7. Die erste Fechtergilde

Das ausgehende Mittelalter wurde von vielen Plagen heimgesucht. Zwischen England und Frankreich tobte der Hundertjährige Krieg (1339-1453), das Römische Reich wurde von den Osmanen bedrängt (z.B. Schlacht bei Warna 1444), die sich schließlich auf dem Balkan festsetzten. War um 1340 der Höchststand der europäischen Gesamtbevölkerung ca. 73 Millionen Einwohner reduzierte sich die Zahl bis Mitte des 15. Jhs. aufgrund von Seuchen (z.B. die Pest), Kriege, Hungersnöte und der hohen Säuglingssterblichkeit auf 50 Millionen.
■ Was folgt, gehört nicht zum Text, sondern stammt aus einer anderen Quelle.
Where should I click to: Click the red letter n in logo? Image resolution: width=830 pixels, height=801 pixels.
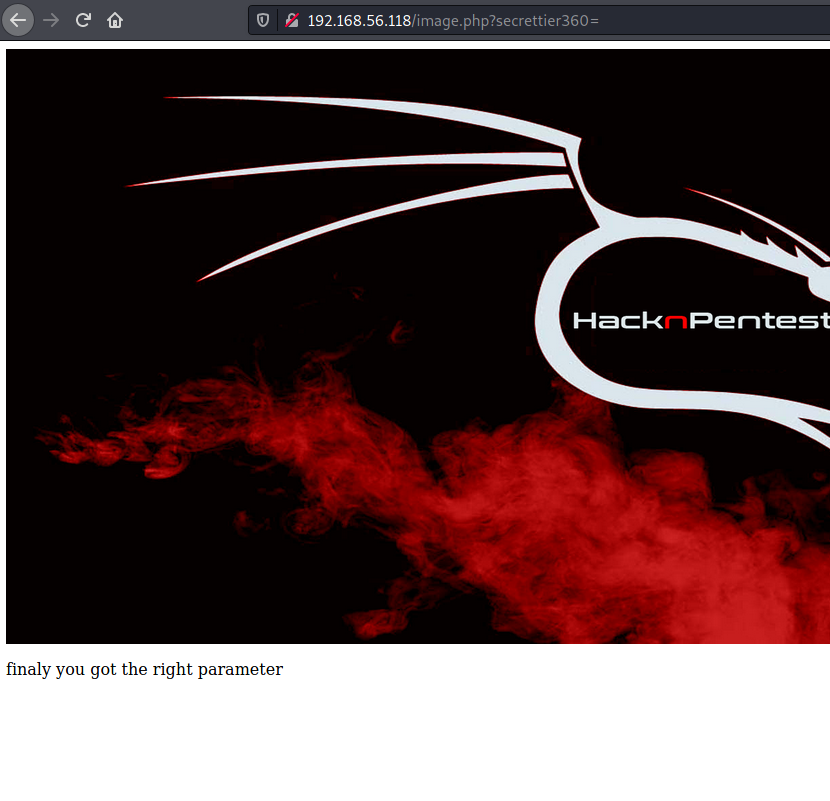pyautogui.click(x=677, y=321)
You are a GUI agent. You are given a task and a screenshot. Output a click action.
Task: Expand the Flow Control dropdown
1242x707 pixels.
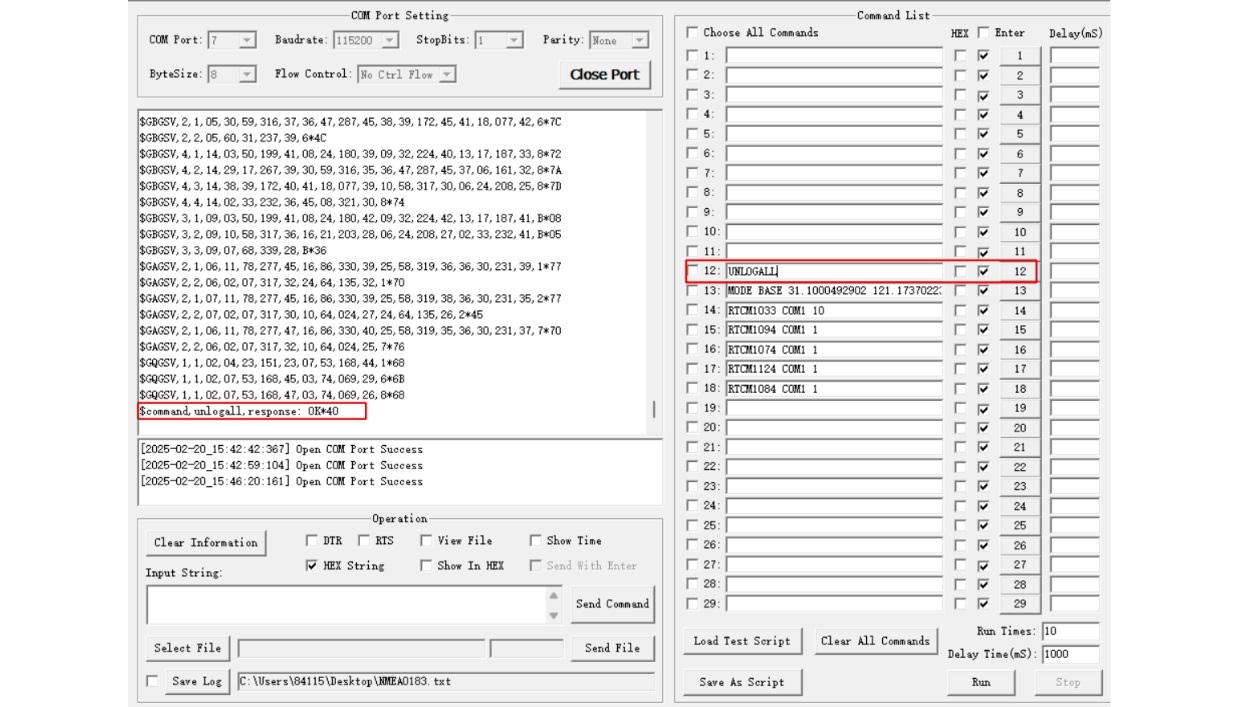click(446, 75)
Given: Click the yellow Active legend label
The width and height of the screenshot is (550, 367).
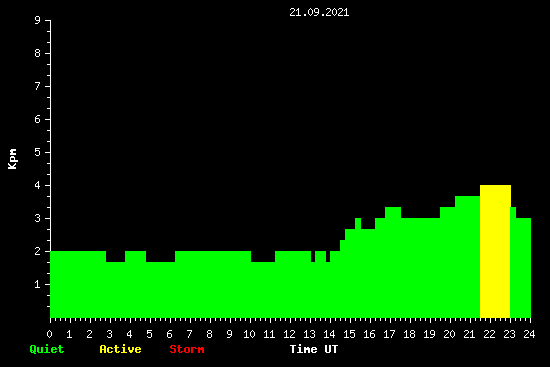Looking at the screenshot, I should pyautogui.click(x=120, y=349).
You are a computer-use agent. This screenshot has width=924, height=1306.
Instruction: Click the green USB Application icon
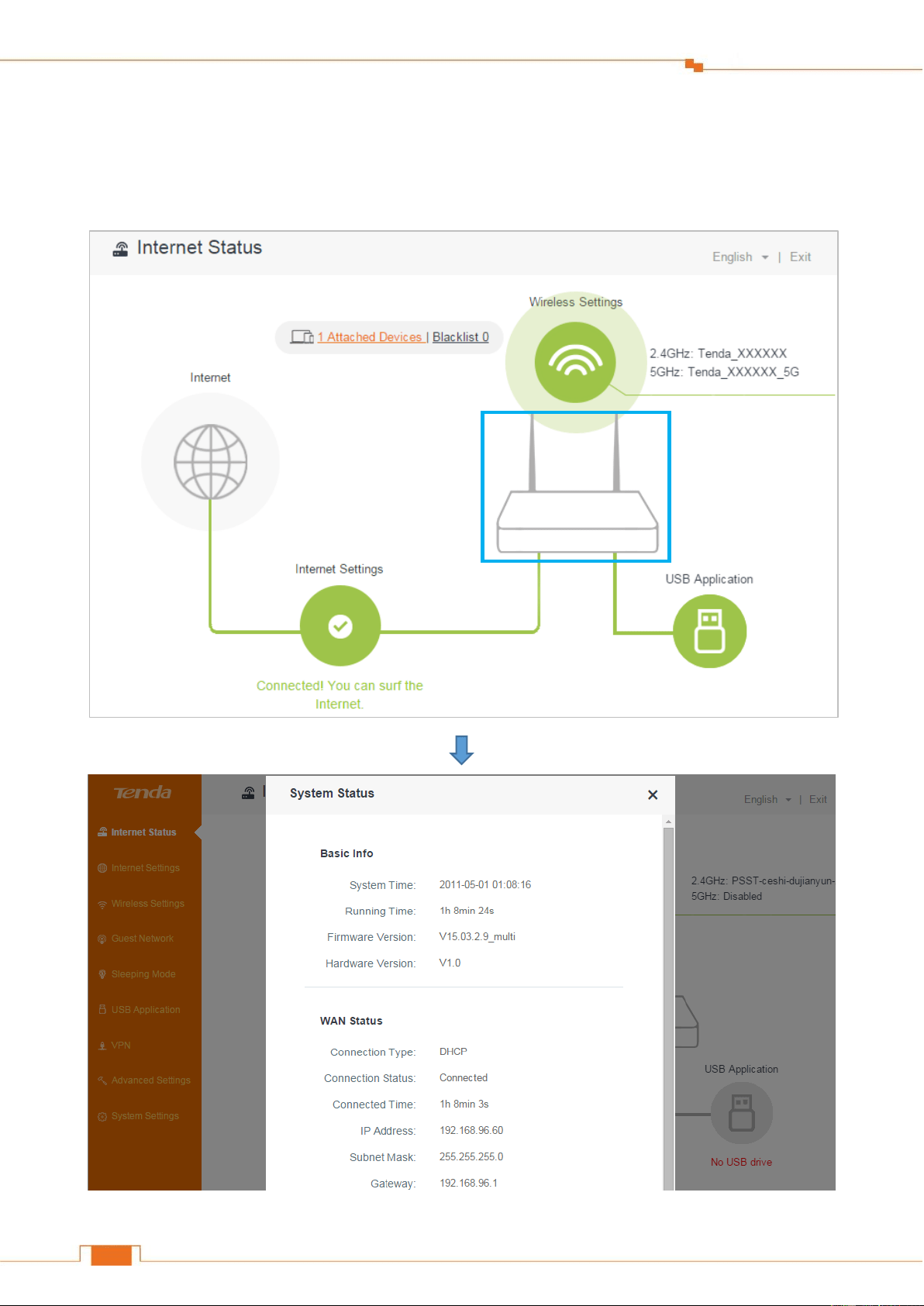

Nach diesen harten Zeiten begann aber eine enorme Umwälzung auf allen Ebenen der menschlichen Existenz. Zwar wurden die Bevölkerungsverluste so schnell noch nicht ausgeglichen und die durchschnittliche Lebenserwartung war mit ca. 35 Jahren nicht sonderlich rosig, aber die wirtschaftliche Produktivität wuchs extrem. Sechs Leibeigene produzierten in diesen Zeiten etwa soviel wie 150 Sklaven in der Antike. Neben der wirtschaftlichen Intensivierung und der Eroberung neuer Welten (z.B. Amerika) reichten die technischen Fortschritte von der Erschließung neuer Verkehrswege (Straßen- und Kanalbau) bis zum enormen Aufschwung des Bergbaus und der damit verbundenen Eisengewinnung und –verarbeitung. In Deutschland taten sich besonders Passau, Solingen, Nürnberg, München und Steyr hervor;. Sehr gute Schwert- und Degenklingen wurden auch in Spanien (Tolenda, Mondragon und Sevilla) produziert, während besonders prachtvolle Stücke in Italien (Ferrara, Florenz, Mailand und Venedig) hergestellt wurden.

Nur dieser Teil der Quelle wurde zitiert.